Pharma, Policy

FDA raises its PDUFA and MDUFA user fees

As it does every year, the FDA has changed its PDUFA and MDUFA fees – and in most cases, it increases.

When new drugs and devices are submitted for approval, the Food and Drug Administration charges a preset user fee to help keep the regulatory process ticking steadily.

The FDA, as it generally does every year, has raised the prices of  PDUFA (Prescription Drug User Fee Act) and MDUFA (Medical Device User Fee Act) applications.

RAPS laid out every price increase –  showing in a table the increases in new drug applications (NDAs), biosimilar applications and every other kind of initial drug review fee. The rates varied from year to year and application to application.
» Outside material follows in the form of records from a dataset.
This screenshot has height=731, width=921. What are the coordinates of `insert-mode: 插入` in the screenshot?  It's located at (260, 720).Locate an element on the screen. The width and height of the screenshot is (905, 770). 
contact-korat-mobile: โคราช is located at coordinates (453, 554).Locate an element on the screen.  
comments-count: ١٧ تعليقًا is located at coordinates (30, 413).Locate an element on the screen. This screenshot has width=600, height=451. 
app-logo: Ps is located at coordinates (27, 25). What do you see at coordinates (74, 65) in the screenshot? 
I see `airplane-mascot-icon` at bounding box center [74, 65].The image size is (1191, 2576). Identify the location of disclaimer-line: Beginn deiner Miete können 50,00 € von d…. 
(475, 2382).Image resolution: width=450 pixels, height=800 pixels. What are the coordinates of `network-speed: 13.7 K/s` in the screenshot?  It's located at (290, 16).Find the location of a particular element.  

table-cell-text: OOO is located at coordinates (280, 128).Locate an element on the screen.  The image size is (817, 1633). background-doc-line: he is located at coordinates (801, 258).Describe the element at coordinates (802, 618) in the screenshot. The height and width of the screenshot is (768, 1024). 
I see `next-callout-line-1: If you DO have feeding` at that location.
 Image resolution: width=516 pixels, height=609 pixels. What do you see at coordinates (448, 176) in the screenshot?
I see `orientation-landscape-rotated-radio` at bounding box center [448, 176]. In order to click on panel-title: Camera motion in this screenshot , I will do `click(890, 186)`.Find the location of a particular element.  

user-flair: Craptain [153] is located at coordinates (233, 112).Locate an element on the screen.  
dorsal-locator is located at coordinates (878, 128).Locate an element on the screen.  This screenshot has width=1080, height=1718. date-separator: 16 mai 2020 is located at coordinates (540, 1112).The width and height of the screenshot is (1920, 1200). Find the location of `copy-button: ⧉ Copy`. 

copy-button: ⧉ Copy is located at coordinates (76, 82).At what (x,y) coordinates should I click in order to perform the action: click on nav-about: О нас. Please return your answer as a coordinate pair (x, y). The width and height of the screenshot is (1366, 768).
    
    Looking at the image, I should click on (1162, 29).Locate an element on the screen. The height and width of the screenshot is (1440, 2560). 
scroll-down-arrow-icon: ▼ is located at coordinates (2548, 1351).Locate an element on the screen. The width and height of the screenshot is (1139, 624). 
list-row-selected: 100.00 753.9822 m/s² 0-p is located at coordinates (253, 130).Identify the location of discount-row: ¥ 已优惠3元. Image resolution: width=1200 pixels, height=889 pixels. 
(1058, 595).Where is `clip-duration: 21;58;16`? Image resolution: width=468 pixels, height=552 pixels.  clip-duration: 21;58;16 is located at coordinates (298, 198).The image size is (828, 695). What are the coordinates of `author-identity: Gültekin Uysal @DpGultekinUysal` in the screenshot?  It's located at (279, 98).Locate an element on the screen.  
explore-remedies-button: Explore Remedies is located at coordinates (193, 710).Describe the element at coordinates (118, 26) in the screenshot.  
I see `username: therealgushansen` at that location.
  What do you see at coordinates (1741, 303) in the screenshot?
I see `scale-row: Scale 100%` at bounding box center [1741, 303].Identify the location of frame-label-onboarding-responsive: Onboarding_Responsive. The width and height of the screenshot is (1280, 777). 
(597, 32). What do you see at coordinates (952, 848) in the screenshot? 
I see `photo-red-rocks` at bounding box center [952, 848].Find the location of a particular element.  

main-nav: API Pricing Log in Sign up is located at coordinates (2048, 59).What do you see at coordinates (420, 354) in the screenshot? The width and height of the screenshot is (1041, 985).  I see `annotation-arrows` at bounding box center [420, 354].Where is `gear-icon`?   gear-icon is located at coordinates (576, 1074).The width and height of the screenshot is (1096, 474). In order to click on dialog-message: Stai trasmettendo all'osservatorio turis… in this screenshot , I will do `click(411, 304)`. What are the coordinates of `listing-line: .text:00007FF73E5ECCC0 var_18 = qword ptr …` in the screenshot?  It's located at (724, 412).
NDAs, for instance, rose this fiscal year 1.7 percent from 2015; but from 2014 to 2015 it rose 7.7 percent. Premarket applications for medical devices, or PMAs, on the other hand increased from the last fiscal year to this one by 4.2 percent, but from the 2014 to 2015 fiscal year it actually went down by 2.9 percent.

You can see the entire list from RAPS here; below is a preview.

 

As RAPS points out, when drugs were submitted for review in the 1980s, the agencies approval times were slow – thanks to a lack of adequate staff to do the legwork. So in 1992 the PDUFA and, later, PDUFA regulations were put into place to help regulators raise the necessary capital.